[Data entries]
● ● ●

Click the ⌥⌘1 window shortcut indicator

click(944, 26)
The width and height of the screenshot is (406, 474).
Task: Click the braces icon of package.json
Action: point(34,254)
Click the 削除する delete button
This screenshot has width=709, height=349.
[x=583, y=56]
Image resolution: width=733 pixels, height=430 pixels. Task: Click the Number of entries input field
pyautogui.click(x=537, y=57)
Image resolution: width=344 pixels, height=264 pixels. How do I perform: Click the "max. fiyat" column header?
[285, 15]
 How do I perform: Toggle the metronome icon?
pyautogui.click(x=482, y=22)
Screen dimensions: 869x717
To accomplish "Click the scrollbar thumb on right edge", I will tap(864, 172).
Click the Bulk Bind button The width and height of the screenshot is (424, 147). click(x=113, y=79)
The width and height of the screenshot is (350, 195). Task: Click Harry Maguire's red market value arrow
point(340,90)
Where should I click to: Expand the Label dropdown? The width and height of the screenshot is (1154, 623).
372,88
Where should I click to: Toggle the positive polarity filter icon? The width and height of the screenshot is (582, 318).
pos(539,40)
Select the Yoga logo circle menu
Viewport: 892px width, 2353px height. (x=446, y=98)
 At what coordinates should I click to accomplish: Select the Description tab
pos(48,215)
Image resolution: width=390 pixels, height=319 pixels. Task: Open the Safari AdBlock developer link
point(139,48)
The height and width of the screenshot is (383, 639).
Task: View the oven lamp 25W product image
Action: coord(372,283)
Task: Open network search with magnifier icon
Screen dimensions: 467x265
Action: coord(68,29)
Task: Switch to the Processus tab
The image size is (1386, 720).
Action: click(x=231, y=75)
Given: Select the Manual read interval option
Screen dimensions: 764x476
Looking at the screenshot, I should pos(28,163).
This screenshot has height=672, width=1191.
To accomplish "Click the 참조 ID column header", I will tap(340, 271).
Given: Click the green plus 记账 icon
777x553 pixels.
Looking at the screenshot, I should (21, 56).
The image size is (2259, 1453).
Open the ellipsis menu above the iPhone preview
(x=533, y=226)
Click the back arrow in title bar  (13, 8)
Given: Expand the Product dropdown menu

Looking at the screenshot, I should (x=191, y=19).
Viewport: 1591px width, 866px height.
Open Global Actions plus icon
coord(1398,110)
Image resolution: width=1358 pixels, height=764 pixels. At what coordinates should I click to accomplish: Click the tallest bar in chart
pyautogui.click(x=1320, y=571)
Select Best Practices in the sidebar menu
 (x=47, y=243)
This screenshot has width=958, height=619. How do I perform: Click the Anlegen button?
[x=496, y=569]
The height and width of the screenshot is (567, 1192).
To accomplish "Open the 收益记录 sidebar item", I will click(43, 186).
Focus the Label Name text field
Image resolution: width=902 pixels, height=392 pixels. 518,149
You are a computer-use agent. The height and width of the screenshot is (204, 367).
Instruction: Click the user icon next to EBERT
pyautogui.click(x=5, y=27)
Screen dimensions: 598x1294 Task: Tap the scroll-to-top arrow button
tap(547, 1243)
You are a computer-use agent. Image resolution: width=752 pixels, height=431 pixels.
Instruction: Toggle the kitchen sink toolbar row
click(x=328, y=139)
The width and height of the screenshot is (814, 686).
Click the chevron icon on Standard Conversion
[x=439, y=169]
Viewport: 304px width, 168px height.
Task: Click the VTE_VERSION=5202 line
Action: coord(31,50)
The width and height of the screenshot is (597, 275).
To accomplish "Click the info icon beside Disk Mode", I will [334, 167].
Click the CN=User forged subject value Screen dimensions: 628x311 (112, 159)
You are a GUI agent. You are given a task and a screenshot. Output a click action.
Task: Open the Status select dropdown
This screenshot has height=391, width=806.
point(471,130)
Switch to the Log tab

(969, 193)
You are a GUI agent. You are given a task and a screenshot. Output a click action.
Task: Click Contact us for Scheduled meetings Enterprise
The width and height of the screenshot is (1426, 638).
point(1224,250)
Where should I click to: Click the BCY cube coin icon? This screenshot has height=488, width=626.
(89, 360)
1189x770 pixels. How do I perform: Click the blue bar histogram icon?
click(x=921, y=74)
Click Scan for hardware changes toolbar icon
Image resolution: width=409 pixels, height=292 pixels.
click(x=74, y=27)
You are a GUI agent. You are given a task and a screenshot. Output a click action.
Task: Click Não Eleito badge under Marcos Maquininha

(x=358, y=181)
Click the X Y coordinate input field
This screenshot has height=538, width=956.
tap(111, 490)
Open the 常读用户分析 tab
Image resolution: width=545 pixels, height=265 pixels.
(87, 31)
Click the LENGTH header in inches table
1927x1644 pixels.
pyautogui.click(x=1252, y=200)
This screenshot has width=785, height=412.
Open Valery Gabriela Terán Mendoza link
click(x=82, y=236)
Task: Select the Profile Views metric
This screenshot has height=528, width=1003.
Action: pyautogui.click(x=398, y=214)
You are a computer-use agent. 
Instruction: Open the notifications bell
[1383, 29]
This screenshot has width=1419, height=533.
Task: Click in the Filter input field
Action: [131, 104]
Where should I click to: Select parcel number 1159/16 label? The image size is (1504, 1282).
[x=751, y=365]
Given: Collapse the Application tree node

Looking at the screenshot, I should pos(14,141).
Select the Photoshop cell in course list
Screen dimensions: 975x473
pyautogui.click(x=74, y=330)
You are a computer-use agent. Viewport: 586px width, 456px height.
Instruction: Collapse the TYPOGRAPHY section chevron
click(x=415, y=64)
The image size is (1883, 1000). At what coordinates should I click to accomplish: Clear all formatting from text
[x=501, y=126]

● ● ●

» STATED EXERCISE
Rewrite all the rows, substituting "Which spot should I click to" for each occurrence of "Where should I click to" and leaving everything else unchanged.

» FULL OUTPUT
Click the ⌥⌘1 window shortcut indicator

click(944, 26)
The width and height of the screenshot is (406, 474).
Task: Click the braces icon of package.json
Action: point(34,254)
Click the 削除する delete button
This screenshot has width=709, height=349.
[x=583, y=56]
Image resolution: width=733 pixels, height=430 pixels. Task: Click the Number of entries input field
pyautogui.click(x=537, y=57)
Image resolution: width=344 pixels, height=264 pixels. How do I perform: Click the "max. fiyat" column header?
[285, 15]
 How do I perform: Toggle the metronome icon?
pyautogui.click(x=482, y=22)
Screen dimensions: 869x717
To accomplish "Click the scrollbar thumb on right edge", I will tap(864, 172).
Click the Bulk Bind button The width and height of the screenshot is (424, 147). click(x=113, y=79)
The width and height of the screenshot is (350, 195). Task: Click Harry Maguire's red market value arrow
point(340,90)
Which spot should I click to: Expand the Label dropdown? The width and height of the screenshot is (1154, 623).
372,88
Which spot should I click to: Toggle the positive polarity filter icon? The width and height of the screenshot is (582, 318).
pos(539,40)
Select the Yoga logo circle menu
Viewport: 892px width, 2353px height. (x=446, y=98)
 At what coordinates should I click to accomplish: Select the Description tab
pos(48,215)
Image resolution: width=390 pixels, height=319 pixels. Task: Open the Safari AdBlock developer link
point(139,48)
The height and width of the screenshot is (383, 639).
Task: View the oven lamp 25W product image
Action: coord(372,283)
Task: Open network search with magnifier icon
Screen dimensions: 467x265
Action: coord(68,29)
Task: Switch to the Processus tab
The image size is (1386, 720).
Action: click(x=231, y=75)
Given: Select the Manual read interval option
Screen dimensions: 764x476
Looking at the screenshot, I should pos(28,163).
This screenshot has height=672, width=1191.
To accomplish "Click the 참조 ID column header", I will tap(340, 271).
Given: Click the green plus 记账 icon
777x553 pixels.
Looking at the screenshot, I should (21, 56).
The image size is (2259, 1453).
Open the ellipsis menu above the iPhone preview
(x=533, y=226)
Click the back arrow in title bar  (13, 8)
Given: Expand the Product dropdown menu

Looking at the screenshot, I should (x=191, y=19).
Viewport: 1591px width, 866px height.
Open Global Actions plus icon
coord(1398,110)
Image resolution: width=1358 pixels, height=764 pixels. At what coordinates should I click to accomplish: Click the tallest bar in chart
pyautogui.click(x=1320, y=571)
Select Best Practices in the sidebar menu
 (x=47, y=243)
This screenshot has width=958, height=619. How do I perform: Click the Anlegen button?
[x=496, y=569]
The height and width of the screenshot is (567, 1192).
To accomplish "Open the 收益记录 sidebar item", I will click(43, 186).
Focus the Label Name text field
Image resolution: width=902 pixels, height=392 pixels. 518,149
You are a computer-use agent. The height and width of the screenshot is (204, 367).
Instruction: Click the user icon next to EBERT
pyautogui.click(x=5, y=27)
Screen dimensions: 598x1294 Task: Tap the scroll-to-top arrow button
tap(547, 1243)
You are a computer-use agent. Image resolution: width=752 pixels, height=431 pixels.
Instruction: Toggle the kitchen sink toolbar row
click(x=328, y=139)
The width and height of the screenshot is (814, 686).
Click the chevron icon on Standard Conversion
[x=439, y=169]
Viewport: 304px width, 168px height.
Task: Click the VTE_VERSION=5202 line
Action: coord(31,50)
The width and height of the screenshot is (597, 275).
To accomplish "Click the info icon beside Disk Mode", I will [334, 167].
Click the CN=User forged subject value Screen dimensions: 628x311 (112, 159)
You are a GUI agent. You are given a task and a screenshot. Output a click action.
Task: Open the Status select dropdown
This screenshot has height=391, width=806.
point(471,130)
Switch to the Log tab

(969, 193)
You are a GUI agent. You are given a task and a screenshot. Output a click action.
Task: Click Contact us for Scheduled meetings Enterprise
The width and height of the screenshot is (1426, 638).
point(1224,250)
Which spot should I click to: Click the BCY cube coin icon? This screenshot has height=488, width=626.
(89, 360)
1189x770 pixels. How do I perform: Click the blue bar histogram icon?
click(x=921, y=74)
Click Scan for hardware changes toolbar icon
Image resolution: width=409 pixels, height=292 pixels.
click(x=74, y=27)
You are a GUI agent. You are given a task and a screenshot. Output a click action.
Task: Click Não Eleito badge under Marcos Maquininha

(x=358, y=181)
Click the X Y coordinate input field
This screenshot has height=538, width=956.
tap(111, 490)
Open the 常读用户分析 tab
Image resolution: width=545 pixels, height=265 pixels.
(87, 31)
Click the LENGTH header in inches table
1927x1644 pixels.
pyautogui.click(x=1252, y=200)
This screenshot has width=785, height=412.
Open Valery Gabriela Terán Mendoza link
click(x=82, y=236)
Task: Select the Profile Views metric
This screenshot has height=528, width=1003.
Action: pyautogui.click(x=398, y=214)
You are a computer-use agent. 
Instruction: Open the notifications bell
[1383, 29]
This screenshot has width=1419, height=533.
Task: Click in the Filter input field
Action: [131, 104]
Which spot should I click to: Select parcel number 1159/16 label? The image size is (1504, 1282).
[x=751, y=365]
Given: Collapse the Application tree node

Looking at the screenshot, I should pos(14,141).
Select the Photoshop cell in course list
Screen dimensions: 975x473
pyautogui.click(x=74, y=330)
You are a computer-use agent. Viewport: 586px width, 456px height.
Instruction: Collapse the TYPOGRAPHY section chevron
click(x=415, y=64)
The image size is (1883, 1000). At what coordinates should I click to accomplish: Clear all formatting from text
[x=501, y=126]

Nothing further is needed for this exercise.